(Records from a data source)
*** Block opens ***
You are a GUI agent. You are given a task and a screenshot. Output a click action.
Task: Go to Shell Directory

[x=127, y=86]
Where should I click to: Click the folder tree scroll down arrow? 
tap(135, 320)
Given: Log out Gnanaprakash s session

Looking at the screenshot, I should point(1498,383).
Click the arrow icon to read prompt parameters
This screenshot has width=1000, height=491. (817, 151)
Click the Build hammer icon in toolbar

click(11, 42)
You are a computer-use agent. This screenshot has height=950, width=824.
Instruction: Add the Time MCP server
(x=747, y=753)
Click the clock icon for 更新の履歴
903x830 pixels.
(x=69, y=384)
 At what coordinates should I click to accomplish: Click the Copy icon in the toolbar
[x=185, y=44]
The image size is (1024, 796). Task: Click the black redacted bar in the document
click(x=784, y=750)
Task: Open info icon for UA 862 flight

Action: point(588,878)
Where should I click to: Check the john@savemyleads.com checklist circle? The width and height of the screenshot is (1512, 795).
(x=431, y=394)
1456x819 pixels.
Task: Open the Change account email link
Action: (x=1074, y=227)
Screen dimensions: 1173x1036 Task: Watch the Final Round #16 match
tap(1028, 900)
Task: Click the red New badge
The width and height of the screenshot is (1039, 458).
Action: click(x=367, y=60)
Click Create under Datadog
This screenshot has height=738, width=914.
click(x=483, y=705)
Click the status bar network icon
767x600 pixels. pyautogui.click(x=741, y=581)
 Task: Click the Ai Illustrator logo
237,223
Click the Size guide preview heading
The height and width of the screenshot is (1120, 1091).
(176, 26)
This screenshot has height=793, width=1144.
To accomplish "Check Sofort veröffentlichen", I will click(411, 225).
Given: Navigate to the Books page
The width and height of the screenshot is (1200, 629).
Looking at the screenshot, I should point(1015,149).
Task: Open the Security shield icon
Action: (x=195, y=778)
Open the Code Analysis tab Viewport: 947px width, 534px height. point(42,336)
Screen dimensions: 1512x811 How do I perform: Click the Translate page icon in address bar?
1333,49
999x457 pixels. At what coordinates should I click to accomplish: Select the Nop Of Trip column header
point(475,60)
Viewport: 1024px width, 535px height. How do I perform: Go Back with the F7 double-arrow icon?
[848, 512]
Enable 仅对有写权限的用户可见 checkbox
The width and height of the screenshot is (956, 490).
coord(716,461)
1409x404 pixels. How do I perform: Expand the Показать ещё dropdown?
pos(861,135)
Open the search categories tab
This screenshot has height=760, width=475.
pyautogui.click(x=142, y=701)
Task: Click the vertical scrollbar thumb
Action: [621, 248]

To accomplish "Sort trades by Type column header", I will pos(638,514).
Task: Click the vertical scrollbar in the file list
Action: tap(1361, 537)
*** Block closes ***
§ The problem
Every line that holds the string "agent" must be copied from the records above.

§ Output of the exercise
You are a GUI agent. You are given a task and a screenshot. Output a click action.
You are a computer-use agent. This screenshot has height=950, width=824.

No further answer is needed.